Field of view, or more accurately angle of view, is a property of the focal length of the lens and the size of the sensor. The equation for angle of view is:
A = 2arctan(d/2f)
where:
A = angle of view;
arctan = "the angle whose tangent is";
d = the dimension of the sensor/film in the measuring plane ("d" is from "diameter of the image circle"); and
f = the focal length of the lens.
For a full-frame 35mm sensor (or 35mm film), the image is 36×24mm. This produces a diagonal of 43.27mm. This 43.27mm is the size of the image circle.
For your 300mm lens on an ff35 camera, the angles of view are:
36mm (horizontal) plane = 6.87° (most useful AoV)
24mm (vertical) plane = 4.58°
43.27mm (diagonal) plane = 8.25° (least useful but most cited AoV)
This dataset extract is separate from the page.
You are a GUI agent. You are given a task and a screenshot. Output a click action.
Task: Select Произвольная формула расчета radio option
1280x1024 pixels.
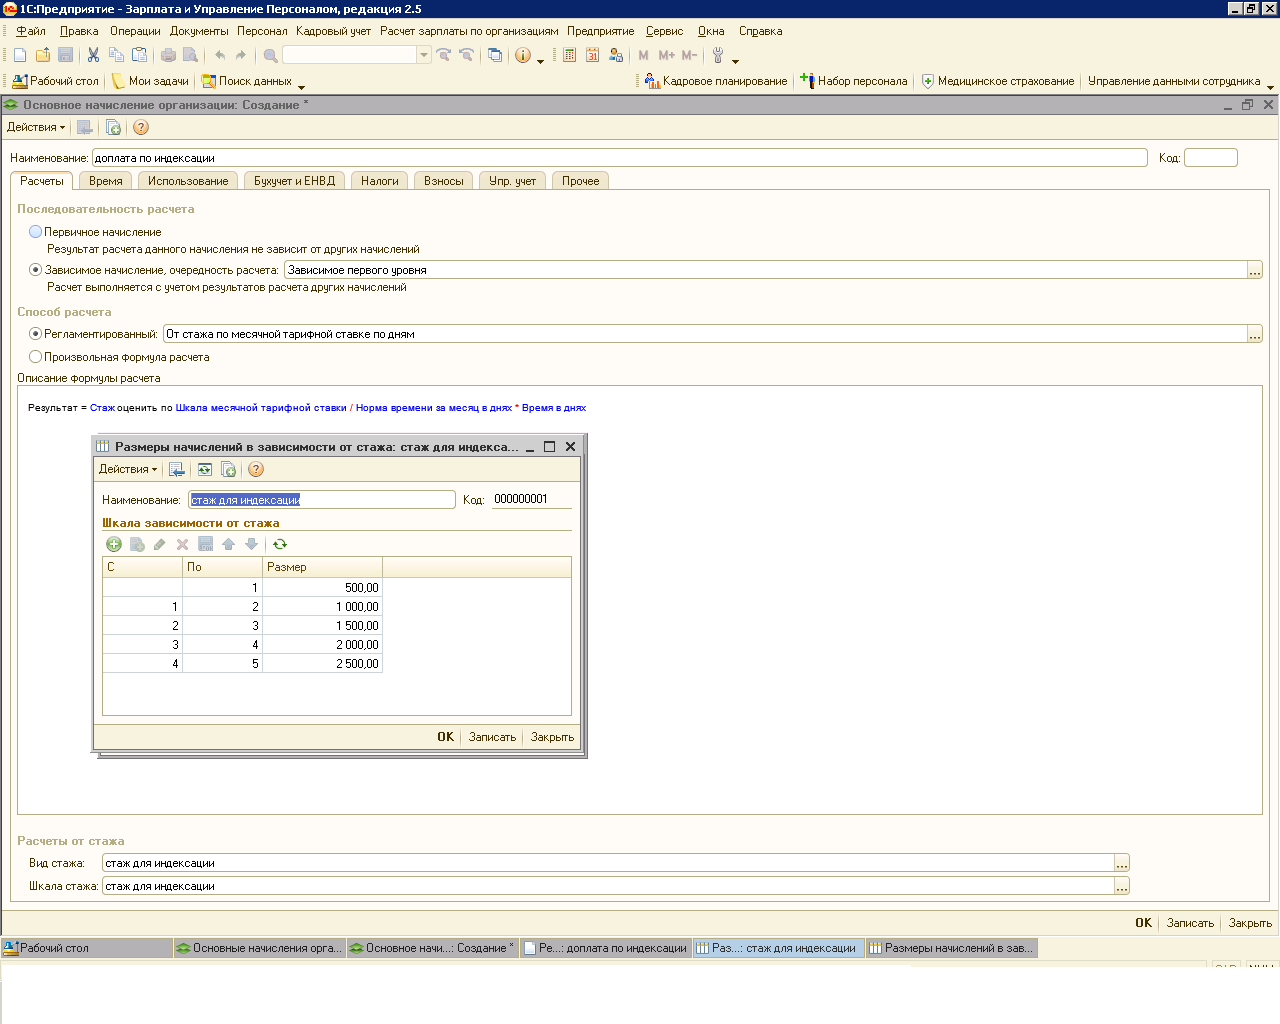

If you put the same lens on an EOS-1D MkIIn, which has a sensor size of 27.8×19.1mm, with a diagonal of 33.73mm, these angles of view become:
27.8mm (horizontal) plane = 5.31°
19.1mm (vertical) plane = 3.65°
33.73mm (diagonal) plane = 6.44°
Again, if you put the same lens on an EOS 30D with a 22.5×15mm sensor, with a diagonal of 27.04mm, the angles of view become:
22.5mm (horizontal) plane = 4.30°
15mm (vertical) plane = 2.86°
27.04mm (diagonal) plane = 5.16°
The smaller the sensor, the smaller the angles of view for a given lens. This is the basis of the so-called "crop factor," which is 1.2544 for a 1D (NOT the published 1.3) and 1.6 for a 30D.
I don't happen to know either the focal length or the sensor size for the Hubbel telescope. It is, however, not a "telescope" in the traditional meaning of the word, but rather one hell of a digital P&S camera.